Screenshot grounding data

□ □ □

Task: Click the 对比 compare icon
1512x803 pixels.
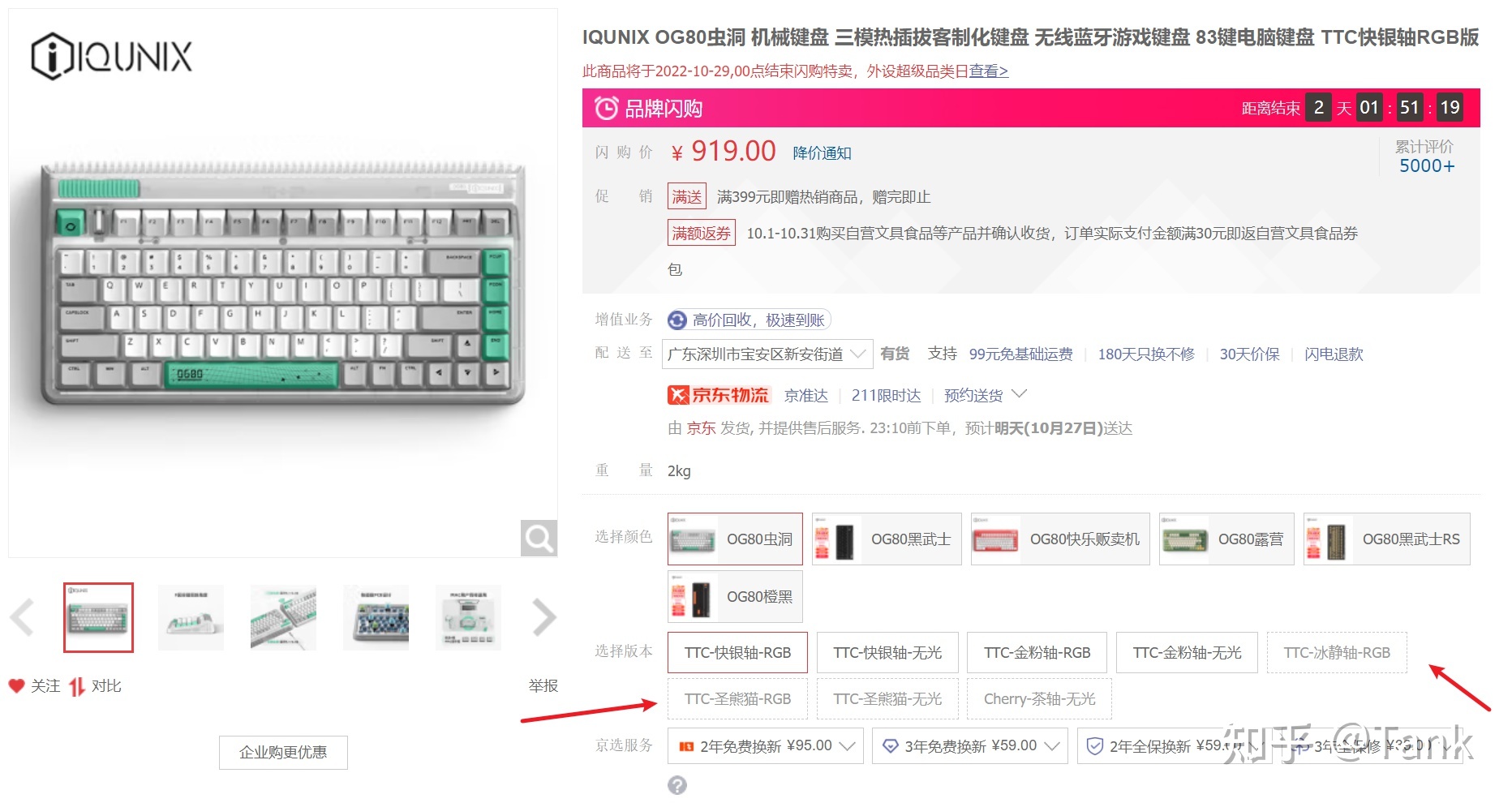Action: click(x=77, y=686)
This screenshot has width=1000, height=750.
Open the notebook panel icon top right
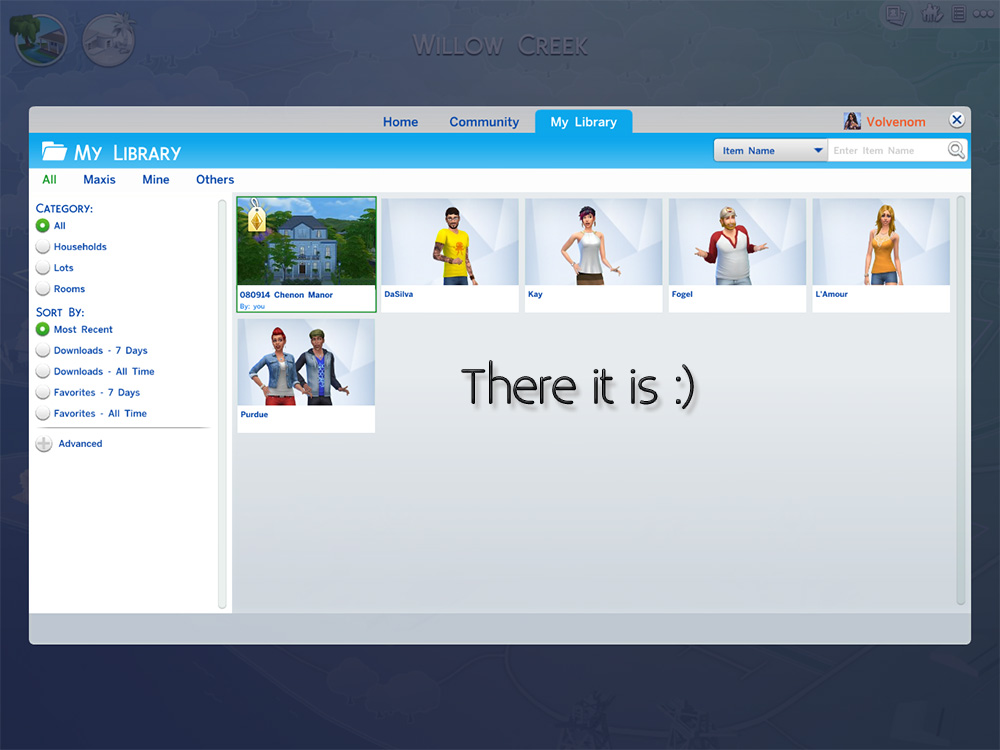pyautogui.click(x=957, y=13)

□ □ □

Assignment:
With pictures left out, repeat exactly the lines from the line bearing "This screenshot has width=1000, height=750." through the final line of the records above.

Written answer:
This screenshot has width=1000, height=750.
Open the notebook panel icon top right
pyautogui.click(x=957, y=13)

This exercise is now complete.